Familial non-medullary thyroid cancer (FNMTC) is clinically defined as two or more first-degree relatives with NMTC and appears to follow an autosomal dominant inheritance pattern. Approximately 5-7% of NMTC is hereditary and affects multiple generations with a young age of onset. The primary aim of this study was to determine the age-specific penetrance of NMTC in individuals from a large family with FNMTC with a previously identified private mutation at 4q32, with a secondary aim to determine the penetrance for benign thyroid disease in this family. We present a large family with NMTC in which we had previously described a culpable mutation. Participants provided their personal medical history and family history. The germline 4q32 A > C mutation was detected in 34 of 68 tested individuals. Age-specific penetrance of thyroid cancer and benign thyroid disease was determined using the inverted Kaplan-Meier method of segregation analysis.

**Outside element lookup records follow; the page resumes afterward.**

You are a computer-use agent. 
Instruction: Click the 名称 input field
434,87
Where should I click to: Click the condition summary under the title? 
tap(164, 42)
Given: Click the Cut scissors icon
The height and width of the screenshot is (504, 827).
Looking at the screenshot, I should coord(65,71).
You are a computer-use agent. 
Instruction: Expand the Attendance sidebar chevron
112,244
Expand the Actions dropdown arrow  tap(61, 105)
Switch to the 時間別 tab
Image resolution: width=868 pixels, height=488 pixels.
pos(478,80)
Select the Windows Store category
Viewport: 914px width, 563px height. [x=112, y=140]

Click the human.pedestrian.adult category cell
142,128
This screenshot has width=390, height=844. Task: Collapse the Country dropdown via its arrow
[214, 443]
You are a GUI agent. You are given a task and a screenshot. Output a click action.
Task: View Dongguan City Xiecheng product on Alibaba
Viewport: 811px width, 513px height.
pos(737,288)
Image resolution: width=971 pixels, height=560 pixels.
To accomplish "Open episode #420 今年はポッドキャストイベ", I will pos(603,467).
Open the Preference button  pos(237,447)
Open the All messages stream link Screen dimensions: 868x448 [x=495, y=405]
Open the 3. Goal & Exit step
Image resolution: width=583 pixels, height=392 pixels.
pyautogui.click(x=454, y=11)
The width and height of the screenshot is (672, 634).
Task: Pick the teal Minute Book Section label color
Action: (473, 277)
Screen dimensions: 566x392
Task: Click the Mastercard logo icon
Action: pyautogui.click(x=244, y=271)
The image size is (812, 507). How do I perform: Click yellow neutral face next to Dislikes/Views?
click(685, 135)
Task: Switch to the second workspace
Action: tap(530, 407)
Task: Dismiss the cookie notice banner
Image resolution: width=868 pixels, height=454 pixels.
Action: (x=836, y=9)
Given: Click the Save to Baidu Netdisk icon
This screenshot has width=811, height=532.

Individuals who tested positive for the 4q32 mutation have a 68.9% (95% CI 46.5-88.7) risk of developing thyroid cancer by age 70 and a 65.3% (95% CI 46.0-83.8) risk of developing benign thyroid disease by age 70. The 4q32 A > C mutation significantly increases the risk to develop thyroid cancer but not benign thyroid disease in members of this family. The female:male sex ratio of 1.33 that we observed in affected mutation carriers differs greatly from the ratio of approximately 3:1 observed in PTC, supporting a central role of the mutation. Early thyroid surveillance with annual ultrasound is recommended to individuals testing positive for this private familial mutation.